PostPosted: Thu Jul 16, 2015 3:14 pm    Post subject: Reply with quote

The Graeber book is excellent. Not sure your explanation is particularly useful, but good on ya for reading it.

My favorite take-away from the book:

Quote:
Graeber in this book proposes a concept of "everyday communism" which he defines, when analyzing peasant lives as "The peasants' visions of communistic brotherhood did not come out of nowhere. They were rooted in real daily experience: of the maintenance of common fields and forests, of everyday cooperation and neighborly solidarity. It is out of such homely experience of everyday communism that grand mythic visions are always built." Also "Society was rooted above in the "love and amity" of friends and kin, and it found expression in all those forms of everyday communism (helping neighbors with chores, providing milk or cheese for old widows) that were seen to flow from it."

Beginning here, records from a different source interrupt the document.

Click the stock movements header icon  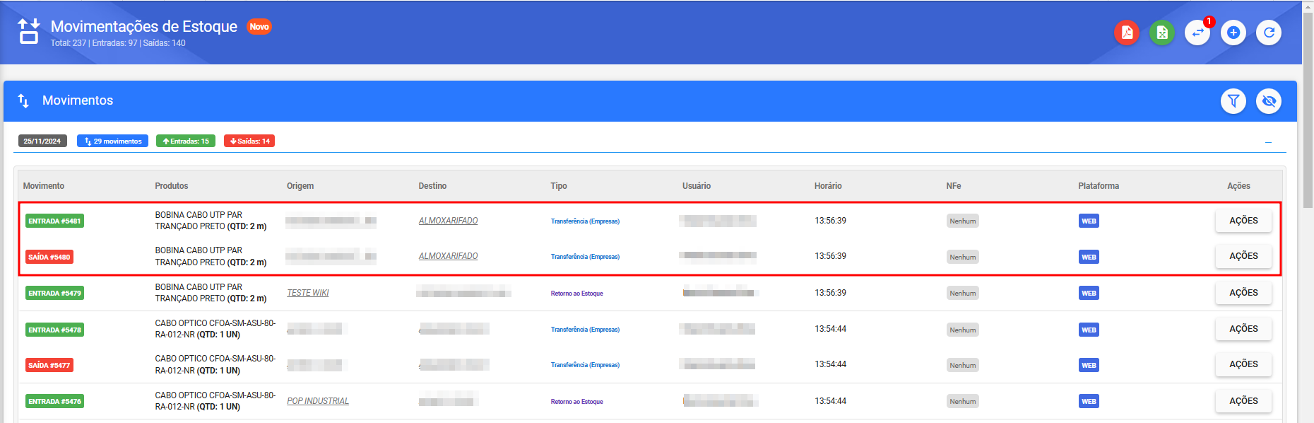29,32
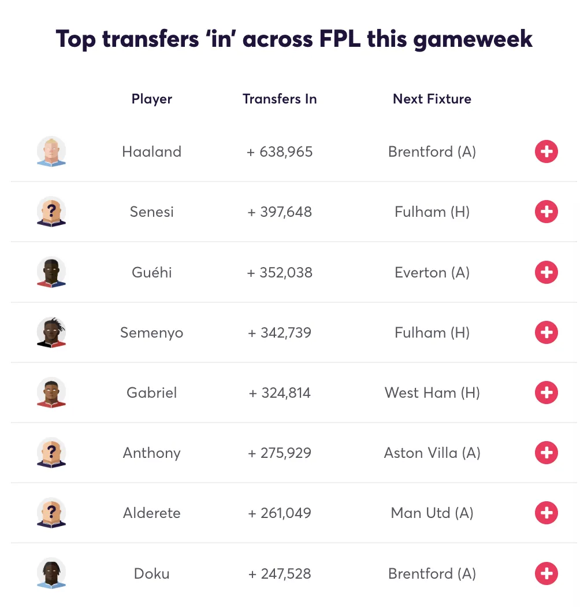Open the Senesi player name link
Viewport: 580px width, 607px height.
[x=152, y=212]
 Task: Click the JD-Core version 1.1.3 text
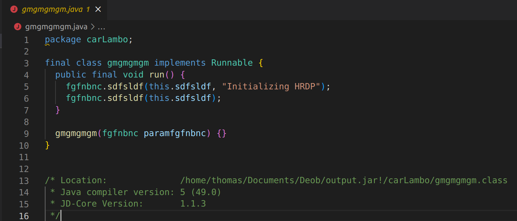click(x=193, y=204)
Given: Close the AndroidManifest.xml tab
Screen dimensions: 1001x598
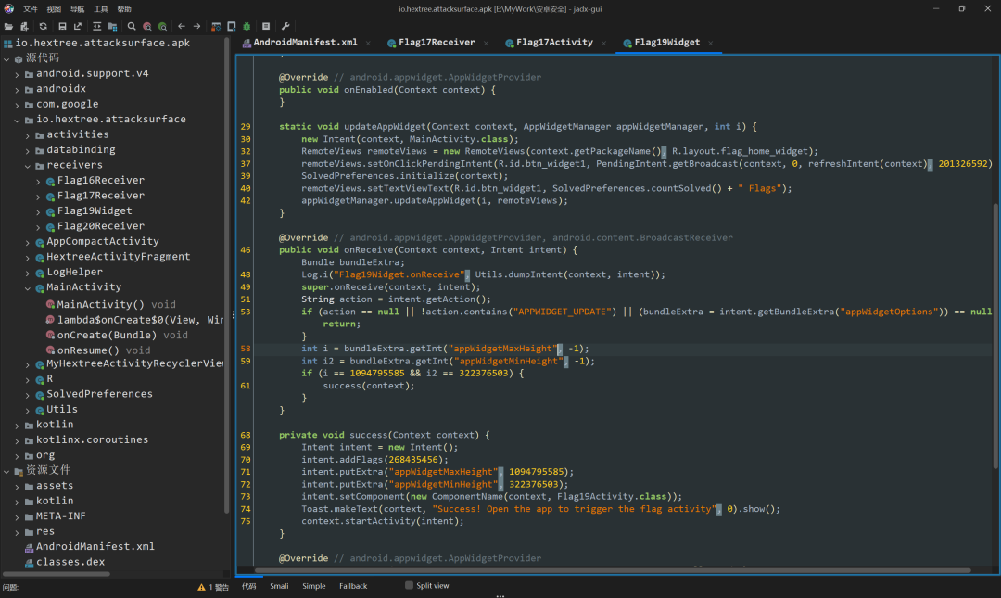Looking at the screenshot, I should [x=368, y=44].
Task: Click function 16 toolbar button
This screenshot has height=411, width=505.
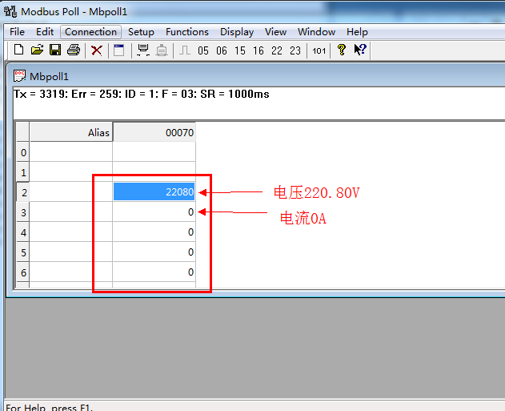Action: click(259, 50)
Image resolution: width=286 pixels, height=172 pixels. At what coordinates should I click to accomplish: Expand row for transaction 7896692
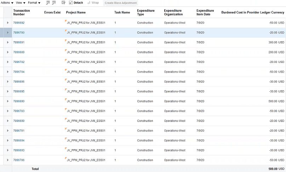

Closer to home, he gives this example: "If someone fixing a broken water pipe says, 'Hand me the wrench,' his co-worker will not, generally speaking, say, 'And what do I get for it?' ... The reason is simple efficiency ...: if you really care about getting something done, the most efficient way to go about it is obviously to allocate tasks by ability and give people whatever they need to do them."

Moreover, we tend to ask and give without thinking for things like asking directions, or
Quote:
small courtesies like asking for a light, or even for a cigarette. It seems more legitimate to ask a stranger for a cigarette than for an equivalent amount of cash, or even food; in fact, if one has been identified as a fellow smoker, it's rather difficult to refuse such a request. In such cases—a match, a piece of information, holding the elevator—one might say the "from each" element is so minimal that most of us comply without even thinking about it.

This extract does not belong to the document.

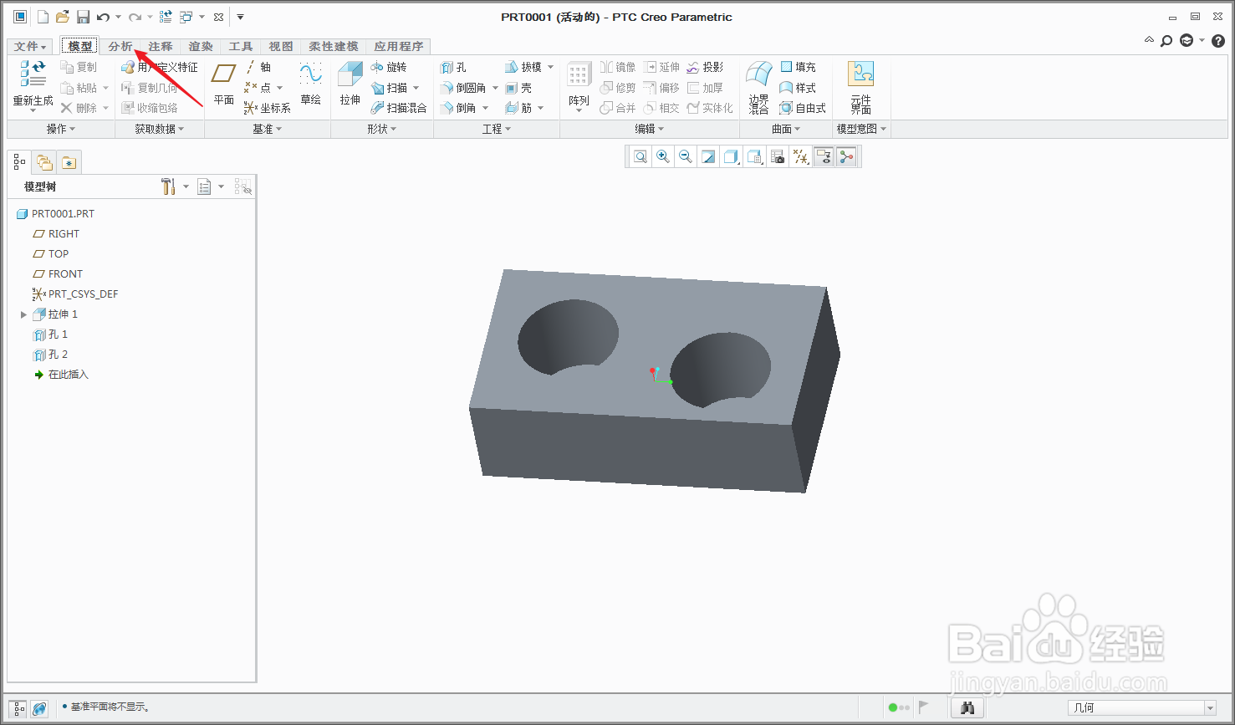Click the Hole (孔) feature icon
Image resolution: width=1235 pixels, height=725 pixels.
(454, 67)
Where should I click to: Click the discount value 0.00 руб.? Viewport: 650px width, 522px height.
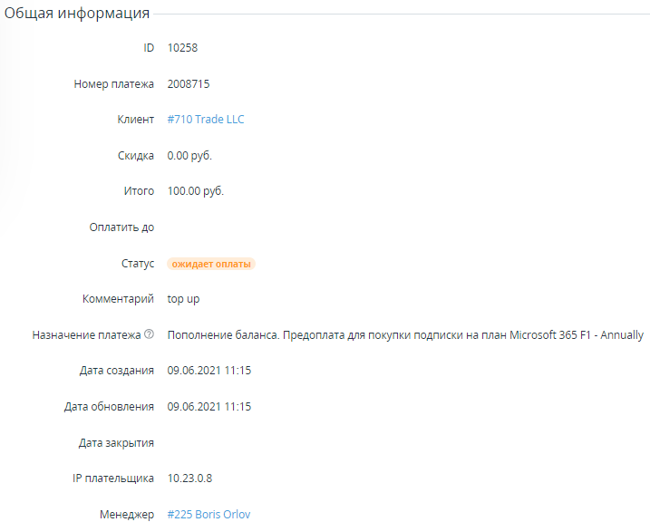point(189,156)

Conversely, the same is true if another person's need—even a stranger's—is particularly spectacular or extreme: if he is drowning, for example. If a child has fallen onto the subway tracks, we assume that anyone who is capable of helping her up will do so.


The thing which makes it "everyday" is this argument: "communism is the foundation of all human sociability. It is what makes society possible. There is always an assumption that anyone who is not actually an enemy can be expected to act on the principle of "from each according to their abilities," at least to an extent",[3]:96 which is to say, the extent just described.
He proposes studying these practices and says that "The sociology of everyday communism is a potentially enormous field, but one which, owing to our peculiar ideological blinders, we have been unable to write about because we have been largely unable to see it."